Let me amend the options above:
Option A Adding an initial flag for a cutoff date solves my first requirement for me. If the process remembers last time it ran and sets the flag accordingly, it solves the second. I already implemented the flag, but it's still very manual: I need to run the container on demand, and change the flag each time. It's only worth it when I buy a full discography.
Option B
Basically I was describing moving the bandcamp_item_id.txt information to a central ignore file inside /config. If we do that, it solves my second requirement.
And if we ALSO support the initial flag for a cutoff date, we can auto-generate the file on the first run, and solve my first requirement too. And it's more powerful than Option A because you have an escape hatch to remove lines from the file to redownload individual releases, but it's a significant, possibly breaking, change.
I'm fine with adding an additional --ignore-release-ids-file flag which contains a file with the following format:
123144232 # comment after hash
348924892 # another comment after hash
Which should fulfil your option B suggestion. Option A requires parsing the purchased date from the account releases JSON which, from memory, wasn't always reliably available. I'll check though as it would be easy to add a --download-after-purchase-date flag if it's now reliable.
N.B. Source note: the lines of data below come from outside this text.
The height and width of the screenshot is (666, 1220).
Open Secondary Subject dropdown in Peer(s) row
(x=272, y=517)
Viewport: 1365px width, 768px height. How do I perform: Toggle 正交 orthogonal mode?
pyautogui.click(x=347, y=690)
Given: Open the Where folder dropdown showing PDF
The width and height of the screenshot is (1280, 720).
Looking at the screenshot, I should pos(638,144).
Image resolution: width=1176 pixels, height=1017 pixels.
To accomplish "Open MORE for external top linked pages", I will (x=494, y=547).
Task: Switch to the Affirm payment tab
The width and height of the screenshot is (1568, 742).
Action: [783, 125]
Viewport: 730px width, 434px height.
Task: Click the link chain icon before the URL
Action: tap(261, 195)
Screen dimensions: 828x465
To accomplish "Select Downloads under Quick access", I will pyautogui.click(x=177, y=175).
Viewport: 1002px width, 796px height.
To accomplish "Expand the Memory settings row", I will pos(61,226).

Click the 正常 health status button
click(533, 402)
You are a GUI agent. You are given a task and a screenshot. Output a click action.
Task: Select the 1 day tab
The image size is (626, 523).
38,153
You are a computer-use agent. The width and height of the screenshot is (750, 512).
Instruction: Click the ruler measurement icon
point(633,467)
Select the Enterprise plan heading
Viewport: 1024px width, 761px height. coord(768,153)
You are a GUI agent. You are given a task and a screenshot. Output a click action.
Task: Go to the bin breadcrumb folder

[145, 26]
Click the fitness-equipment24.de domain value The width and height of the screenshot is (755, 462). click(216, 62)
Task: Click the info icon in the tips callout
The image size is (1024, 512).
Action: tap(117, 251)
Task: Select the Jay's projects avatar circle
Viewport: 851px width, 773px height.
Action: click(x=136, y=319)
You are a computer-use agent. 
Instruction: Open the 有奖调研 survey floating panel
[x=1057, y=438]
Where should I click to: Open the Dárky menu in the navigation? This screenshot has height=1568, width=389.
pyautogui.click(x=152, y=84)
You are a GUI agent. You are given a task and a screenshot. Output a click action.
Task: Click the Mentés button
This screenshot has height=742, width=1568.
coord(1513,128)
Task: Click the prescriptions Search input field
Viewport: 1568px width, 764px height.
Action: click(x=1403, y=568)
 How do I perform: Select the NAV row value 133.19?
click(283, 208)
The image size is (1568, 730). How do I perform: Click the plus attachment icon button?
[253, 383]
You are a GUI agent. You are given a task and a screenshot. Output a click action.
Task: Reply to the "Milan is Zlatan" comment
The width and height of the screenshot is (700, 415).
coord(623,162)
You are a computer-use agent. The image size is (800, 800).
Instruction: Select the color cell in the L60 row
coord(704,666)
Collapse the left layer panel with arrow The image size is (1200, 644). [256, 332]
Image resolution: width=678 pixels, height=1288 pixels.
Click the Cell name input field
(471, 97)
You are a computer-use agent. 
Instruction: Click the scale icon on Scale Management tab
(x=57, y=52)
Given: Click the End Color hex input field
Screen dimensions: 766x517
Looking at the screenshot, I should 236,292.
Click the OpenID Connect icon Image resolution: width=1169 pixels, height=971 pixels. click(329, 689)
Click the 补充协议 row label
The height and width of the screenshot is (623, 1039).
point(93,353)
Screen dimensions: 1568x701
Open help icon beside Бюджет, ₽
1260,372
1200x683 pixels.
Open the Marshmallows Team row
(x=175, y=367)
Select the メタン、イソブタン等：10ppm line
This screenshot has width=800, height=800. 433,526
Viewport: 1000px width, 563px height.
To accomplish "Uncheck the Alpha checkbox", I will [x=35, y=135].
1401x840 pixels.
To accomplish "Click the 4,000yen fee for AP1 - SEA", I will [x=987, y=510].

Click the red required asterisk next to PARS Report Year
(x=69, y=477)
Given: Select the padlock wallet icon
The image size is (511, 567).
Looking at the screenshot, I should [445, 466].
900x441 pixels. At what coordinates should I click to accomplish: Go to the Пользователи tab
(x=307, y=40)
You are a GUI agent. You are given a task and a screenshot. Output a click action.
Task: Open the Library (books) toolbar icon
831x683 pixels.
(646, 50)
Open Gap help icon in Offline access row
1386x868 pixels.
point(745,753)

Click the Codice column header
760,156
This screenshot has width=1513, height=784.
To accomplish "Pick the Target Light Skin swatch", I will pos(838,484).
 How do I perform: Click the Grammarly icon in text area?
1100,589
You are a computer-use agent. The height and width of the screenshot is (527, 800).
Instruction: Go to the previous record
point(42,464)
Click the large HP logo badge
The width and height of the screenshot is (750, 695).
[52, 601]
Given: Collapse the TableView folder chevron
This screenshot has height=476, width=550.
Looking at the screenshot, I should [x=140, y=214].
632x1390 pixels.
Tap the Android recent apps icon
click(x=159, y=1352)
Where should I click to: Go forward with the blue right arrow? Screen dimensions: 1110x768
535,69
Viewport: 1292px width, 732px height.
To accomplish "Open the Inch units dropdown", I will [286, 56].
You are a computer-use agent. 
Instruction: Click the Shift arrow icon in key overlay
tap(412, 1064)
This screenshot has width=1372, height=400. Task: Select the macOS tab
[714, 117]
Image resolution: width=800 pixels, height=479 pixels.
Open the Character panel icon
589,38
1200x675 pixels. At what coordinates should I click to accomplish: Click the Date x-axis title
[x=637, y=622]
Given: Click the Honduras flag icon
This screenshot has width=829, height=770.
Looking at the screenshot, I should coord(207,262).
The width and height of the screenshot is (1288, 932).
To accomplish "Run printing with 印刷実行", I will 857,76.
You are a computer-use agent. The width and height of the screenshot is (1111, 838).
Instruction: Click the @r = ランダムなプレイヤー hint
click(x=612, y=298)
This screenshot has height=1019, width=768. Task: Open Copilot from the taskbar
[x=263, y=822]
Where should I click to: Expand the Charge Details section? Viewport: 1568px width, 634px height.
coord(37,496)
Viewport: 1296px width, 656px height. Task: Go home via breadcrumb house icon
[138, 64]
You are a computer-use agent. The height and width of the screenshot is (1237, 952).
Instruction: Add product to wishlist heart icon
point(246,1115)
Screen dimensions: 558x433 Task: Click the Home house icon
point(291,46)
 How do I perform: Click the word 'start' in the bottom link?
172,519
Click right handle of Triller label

The missing purchase dates might be resolved. This is my entire collection, and there is a item.purchased for every item: https://hastebin.com/share/ajejugiyig.graphql
I'll put something together during the weekend.
Done!
- PR #40 adds support for
--ignore-fileand creates a templateignore.txtfile in docker. But I don't think it's practical to obtain many bandcamp ids. - PR #41 adds entries to the ignores file, if an ignores file is used (always, if you're on docker), instead of creating
bandcamp_item_id.txt. This solves my initial request. - PR #42 goes all the way in removing
bandcamp_item_id.txt, by deleting the old ones and adding them to the ignores file. BUT this switches everyone using the command line to a singleignores.txtfile.
Each PR comes with its documentation update, and it's split in smaller commits. When you have time, feel free to approve up to the one you're comfortable with, and/or make requests. Thanks!
Thanks! I'll have time to review these later in the week.